§ SEZIONE DEL TESTO
Nel delineare le caratteristiche formali della fiaba popolare occorre, secondo Jolles, tener ben presente la distinzione tra forma semplice e forma artistica. Sebbene le versioni scritte delle fiabe della tradizione orale, se trascritte con scrupolo filologico, come, ad esempio, le fiabe grimmiane, mantengano una buona parte delle caratteristiche formali della fiabe popolari, l’impronta dello scrittore rimane comunque percepibile.

Per quanto riguarda la fiaba scritta, Dacia Maraini afferma in un suo saggio sull’argomento:“La scrittura mima l’oralità, come la danza mima i movimenti naturali del corpo, che sia umano o animale. La rappresentazione scritta della lingua orale è comunque una forma di artificio. Si tratta di valutare il grado degli artifici”.

Breve itinerario storico. La fiaba ebbe in Oriente uno sviluppo grandioso (Pancatantra; Mille e una notte). Non fu presente presso i Greci e i Romani, che invece svilupparono la favola; in Occidente visse grazie alla tradizione orale e popolare e divenne solo tardivamente pretesto per composizioni artistiche raffinate. I protonarratori sono con ogni probabilità due gruppi di personaggi ben distinti: i viaggiatori e i contadini.

§ CONSEGNA A
Ricopia senza alcuna modifica il passo del testo sulla fiaba popolare, partendo da "Nel delineare le" e terminando con "rimane comunque percepibile.".

§ RECORD DISPONIBILI
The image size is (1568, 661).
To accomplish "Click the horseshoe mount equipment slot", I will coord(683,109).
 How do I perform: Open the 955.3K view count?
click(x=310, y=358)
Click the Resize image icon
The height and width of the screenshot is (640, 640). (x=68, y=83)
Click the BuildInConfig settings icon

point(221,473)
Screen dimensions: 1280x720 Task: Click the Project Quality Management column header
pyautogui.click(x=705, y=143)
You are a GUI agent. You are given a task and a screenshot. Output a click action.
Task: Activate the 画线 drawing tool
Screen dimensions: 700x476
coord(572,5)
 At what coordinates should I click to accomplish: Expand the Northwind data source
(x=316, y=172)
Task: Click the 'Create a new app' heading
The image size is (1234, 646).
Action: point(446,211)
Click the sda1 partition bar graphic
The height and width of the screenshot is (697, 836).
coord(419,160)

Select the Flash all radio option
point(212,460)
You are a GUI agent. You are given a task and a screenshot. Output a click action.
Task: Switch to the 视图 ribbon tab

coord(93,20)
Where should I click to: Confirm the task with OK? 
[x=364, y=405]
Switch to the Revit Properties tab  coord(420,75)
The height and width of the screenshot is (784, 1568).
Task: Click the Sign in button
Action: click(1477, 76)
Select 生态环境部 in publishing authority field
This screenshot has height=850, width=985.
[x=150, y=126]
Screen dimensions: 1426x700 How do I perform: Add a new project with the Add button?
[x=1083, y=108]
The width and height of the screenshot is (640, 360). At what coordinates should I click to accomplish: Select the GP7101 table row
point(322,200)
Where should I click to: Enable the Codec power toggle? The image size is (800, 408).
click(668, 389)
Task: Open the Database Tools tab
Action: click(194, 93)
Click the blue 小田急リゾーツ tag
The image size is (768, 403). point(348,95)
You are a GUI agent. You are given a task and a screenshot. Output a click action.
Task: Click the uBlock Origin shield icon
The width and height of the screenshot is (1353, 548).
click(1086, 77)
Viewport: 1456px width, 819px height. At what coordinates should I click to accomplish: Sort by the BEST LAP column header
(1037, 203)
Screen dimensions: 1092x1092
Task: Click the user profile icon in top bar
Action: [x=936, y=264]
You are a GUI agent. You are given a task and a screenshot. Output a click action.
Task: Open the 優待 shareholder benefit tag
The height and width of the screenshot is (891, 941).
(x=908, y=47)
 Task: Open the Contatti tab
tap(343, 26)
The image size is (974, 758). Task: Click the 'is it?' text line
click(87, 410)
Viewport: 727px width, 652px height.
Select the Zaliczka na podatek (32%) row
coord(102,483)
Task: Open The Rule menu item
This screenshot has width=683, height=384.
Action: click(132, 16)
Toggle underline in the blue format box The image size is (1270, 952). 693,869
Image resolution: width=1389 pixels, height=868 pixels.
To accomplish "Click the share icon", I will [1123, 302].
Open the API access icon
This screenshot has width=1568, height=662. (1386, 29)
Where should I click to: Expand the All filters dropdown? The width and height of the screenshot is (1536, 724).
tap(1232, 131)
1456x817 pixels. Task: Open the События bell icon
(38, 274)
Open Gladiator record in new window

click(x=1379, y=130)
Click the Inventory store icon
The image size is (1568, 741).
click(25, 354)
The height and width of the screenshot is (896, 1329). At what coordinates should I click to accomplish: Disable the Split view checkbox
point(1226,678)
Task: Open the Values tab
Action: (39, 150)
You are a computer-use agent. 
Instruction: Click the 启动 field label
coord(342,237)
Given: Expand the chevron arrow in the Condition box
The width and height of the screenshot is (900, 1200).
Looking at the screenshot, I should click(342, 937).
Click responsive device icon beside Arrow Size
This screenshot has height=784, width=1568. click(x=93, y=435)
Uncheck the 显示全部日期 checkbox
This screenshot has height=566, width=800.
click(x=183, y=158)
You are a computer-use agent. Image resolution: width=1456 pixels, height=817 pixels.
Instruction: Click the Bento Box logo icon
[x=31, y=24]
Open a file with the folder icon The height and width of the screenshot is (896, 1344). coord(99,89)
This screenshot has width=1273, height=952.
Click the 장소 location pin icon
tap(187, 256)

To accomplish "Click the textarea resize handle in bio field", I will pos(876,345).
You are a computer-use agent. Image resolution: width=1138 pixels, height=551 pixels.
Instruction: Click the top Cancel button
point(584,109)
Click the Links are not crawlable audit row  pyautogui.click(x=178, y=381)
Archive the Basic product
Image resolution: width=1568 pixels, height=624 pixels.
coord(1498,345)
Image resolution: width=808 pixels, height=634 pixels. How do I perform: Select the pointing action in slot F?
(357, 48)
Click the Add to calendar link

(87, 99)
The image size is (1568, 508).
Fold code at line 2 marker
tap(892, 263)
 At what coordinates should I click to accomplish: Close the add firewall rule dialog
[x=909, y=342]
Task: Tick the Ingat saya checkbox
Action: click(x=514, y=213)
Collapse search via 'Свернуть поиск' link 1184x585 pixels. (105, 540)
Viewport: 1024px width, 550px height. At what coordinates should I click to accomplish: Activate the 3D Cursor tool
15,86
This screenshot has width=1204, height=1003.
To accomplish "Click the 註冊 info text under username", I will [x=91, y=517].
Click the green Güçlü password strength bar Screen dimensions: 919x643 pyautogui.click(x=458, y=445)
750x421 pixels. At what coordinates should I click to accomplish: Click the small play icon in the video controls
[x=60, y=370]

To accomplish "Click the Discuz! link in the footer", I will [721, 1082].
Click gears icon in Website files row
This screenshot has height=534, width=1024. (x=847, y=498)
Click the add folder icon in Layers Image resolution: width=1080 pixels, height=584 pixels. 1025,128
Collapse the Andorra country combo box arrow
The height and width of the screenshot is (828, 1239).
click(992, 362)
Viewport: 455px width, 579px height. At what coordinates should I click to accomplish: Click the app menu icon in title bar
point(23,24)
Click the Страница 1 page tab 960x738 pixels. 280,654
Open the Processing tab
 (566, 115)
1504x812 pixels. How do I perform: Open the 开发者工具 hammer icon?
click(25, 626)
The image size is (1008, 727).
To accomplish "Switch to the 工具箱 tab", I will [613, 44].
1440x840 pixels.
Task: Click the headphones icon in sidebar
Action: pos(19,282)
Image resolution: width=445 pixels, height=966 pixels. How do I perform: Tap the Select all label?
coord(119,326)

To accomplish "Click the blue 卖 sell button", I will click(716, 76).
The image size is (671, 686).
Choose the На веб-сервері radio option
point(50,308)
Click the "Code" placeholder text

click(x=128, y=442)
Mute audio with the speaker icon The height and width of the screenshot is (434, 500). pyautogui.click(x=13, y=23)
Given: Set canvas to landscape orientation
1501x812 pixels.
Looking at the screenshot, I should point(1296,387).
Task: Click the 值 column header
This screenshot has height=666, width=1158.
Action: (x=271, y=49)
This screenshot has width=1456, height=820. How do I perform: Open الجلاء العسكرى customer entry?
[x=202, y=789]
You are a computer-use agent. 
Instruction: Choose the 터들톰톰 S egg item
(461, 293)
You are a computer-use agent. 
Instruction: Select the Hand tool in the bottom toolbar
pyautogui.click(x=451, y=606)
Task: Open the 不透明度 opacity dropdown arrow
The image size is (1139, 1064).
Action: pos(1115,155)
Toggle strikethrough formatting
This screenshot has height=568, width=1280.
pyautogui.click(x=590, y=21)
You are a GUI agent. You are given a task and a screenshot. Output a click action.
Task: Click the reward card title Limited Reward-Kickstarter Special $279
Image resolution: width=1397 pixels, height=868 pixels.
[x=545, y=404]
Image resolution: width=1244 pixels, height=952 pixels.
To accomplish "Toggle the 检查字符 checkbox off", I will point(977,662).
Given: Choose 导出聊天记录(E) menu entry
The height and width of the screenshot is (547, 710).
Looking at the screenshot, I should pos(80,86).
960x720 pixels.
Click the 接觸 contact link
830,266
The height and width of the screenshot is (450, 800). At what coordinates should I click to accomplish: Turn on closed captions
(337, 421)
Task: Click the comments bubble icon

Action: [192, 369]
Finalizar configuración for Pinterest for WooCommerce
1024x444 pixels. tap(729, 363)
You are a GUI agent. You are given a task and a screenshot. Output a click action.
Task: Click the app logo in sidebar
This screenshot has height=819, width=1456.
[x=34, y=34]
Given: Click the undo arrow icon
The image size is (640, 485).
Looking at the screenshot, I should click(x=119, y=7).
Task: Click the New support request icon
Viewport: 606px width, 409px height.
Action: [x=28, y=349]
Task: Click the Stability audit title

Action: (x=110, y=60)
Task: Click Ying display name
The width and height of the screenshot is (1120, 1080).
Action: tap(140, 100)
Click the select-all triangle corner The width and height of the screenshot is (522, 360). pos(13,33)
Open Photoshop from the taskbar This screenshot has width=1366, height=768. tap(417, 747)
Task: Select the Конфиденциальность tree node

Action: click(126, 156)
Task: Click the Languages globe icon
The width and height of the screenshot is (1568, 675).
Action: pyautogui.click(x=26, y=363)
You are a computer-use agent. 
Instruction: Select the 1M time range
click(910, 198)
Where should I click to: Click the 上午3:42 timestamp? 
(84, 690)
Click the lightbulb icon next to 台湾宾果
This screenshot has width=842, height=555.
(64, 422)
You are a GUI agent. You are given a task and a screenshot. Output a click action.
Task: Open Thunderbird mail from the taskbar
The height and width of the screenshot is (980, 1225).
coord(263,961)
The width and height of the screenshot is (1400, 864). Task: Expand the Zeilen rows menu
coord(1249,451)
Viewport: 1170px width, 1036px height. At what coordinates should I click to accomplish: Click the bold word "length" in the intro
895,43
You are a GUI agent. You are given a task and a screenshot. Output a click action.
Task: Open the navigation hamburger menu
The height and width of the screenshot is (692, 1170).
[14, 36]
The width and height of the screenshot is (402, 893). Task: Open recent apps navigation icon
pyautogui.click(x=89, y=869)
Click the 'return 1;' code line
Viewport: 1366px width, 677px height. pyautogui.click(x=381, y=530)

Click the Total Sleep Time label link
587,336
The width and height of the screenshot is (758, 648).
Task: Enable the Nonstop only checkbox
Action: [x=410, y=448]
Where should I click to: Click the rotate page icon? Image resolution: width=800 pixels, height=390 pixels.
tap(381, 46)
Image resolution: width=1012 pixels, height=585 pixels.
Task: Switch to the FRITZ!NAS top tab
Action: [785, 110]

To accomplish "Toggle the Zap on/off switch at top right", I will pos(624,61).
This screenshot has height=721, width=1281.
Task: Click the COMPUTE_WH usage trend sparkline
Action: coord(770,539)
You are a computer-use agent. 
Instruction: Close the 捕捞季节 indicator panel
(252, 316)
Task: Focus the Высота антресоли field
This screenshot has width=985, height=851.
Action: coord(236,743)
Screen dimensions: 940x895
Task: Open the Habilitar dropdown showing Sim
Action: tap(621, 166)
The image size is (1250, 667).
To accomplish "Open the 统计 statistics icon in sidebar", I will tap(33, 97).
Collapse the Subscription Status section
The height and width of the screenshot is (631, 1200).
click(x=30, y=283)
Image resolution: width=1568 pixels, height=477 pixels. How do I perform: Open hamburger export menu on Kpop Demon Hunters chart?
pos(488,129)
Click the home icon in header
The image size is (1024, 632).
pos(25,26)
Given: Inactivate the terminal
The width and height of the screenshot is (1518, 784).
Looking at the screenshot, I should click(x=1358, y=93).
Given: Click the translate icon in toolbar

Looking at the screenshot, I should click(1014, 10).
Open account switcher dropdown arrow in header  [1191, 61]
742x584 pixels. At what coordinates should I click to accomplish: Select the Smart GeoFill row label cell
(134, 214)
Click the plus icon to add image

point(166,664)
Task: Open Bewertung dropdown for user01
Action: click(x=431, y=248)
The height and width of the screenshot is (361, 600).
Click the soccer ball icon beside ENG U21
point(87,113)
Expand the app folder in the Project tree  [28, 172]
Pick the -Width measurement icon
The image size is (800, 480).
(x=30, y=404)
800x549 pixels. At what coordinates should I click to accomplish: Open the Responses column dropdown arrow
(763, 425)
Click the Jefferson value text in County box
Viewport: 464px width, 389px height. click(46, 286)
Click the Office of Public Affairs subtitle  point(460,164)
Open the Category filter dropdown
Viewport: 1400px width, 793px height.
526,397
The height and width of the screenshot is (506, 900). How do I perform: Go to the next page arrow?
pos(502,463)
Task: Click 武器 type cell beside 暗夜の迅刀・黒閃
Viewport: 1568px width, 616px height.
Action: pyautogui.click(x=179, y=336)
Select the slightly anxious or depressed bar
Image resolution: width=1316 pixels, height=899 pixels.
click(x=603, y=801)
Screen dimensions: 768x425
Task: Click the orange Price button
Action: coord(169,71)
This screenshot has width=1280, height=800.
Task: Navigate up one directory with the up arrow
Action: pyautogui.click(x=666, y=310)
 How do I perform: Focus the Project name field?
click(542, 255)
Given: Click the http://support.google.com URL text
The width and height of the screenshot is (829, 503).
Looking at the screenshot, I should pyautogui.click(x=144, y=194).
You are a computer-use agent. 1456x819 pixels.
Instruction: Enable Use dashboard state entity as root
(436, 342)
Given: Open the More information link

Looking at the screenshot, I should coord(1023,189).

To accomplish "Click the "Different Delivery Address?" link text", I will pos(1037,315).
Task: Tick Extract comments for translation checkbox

§ CONSEGNA B
Ripeti esattamente le righe dei record a partire da quella che contiene "Mute audio with" e fino a quella che contiene "pyautogui.click(x=590, y=21)", entrambe comprese.

§ SVOLGIMENTO A
Nel delineare le caratteristiche formali della fiaba popolare occorre, secondo Jolles, tener ben presente la distinzione tra forma semplice e forma artistica. Sebbene le versioni scritte delle fiabe della tradizione orale, se trascritte con scrupolo filologico, come, ad esempio, le fiabe grimmiane, mantengano una buona parte delle caratteristiche formali della fiabe popolari, l’impronta dello scrittore rimane comunque percepibile.

§ SVOLGIMENTO B
Mute audio with the speaker icon The height and width of the screenshot is (434, 500). pyautogui.click(x=13, y=23)
Given: Set canvas to landscape orientation
1501x812 pixels.
Looking at the screenshot, I should point(1296,387).
Task: Click the 值 column header
This screenshot has height=666, width=1158.
Action: (x=271, y=49)
This screenshot has width=1456, height=820. How do I perform: Open الجلاء العسكرى customer entry?
[x=202, y=789]
You are a computer-use agent. 
Instruction: Choose the 터들톰톰 S egg item
(461, 293)
You are a computer-use agent. 
Instruction: Select the Hand tool in the bottom toolbar
pyautogui.click(x=451, y=606)
Task: Open the 不透明度 opacity dropdown arrow
The image size is (1139, 1064).
Action: pos(1115,155)
Toggle strikethrough formatting
This screenshot has height=568, width=1280.
pyautogui.click(x=590, y=21)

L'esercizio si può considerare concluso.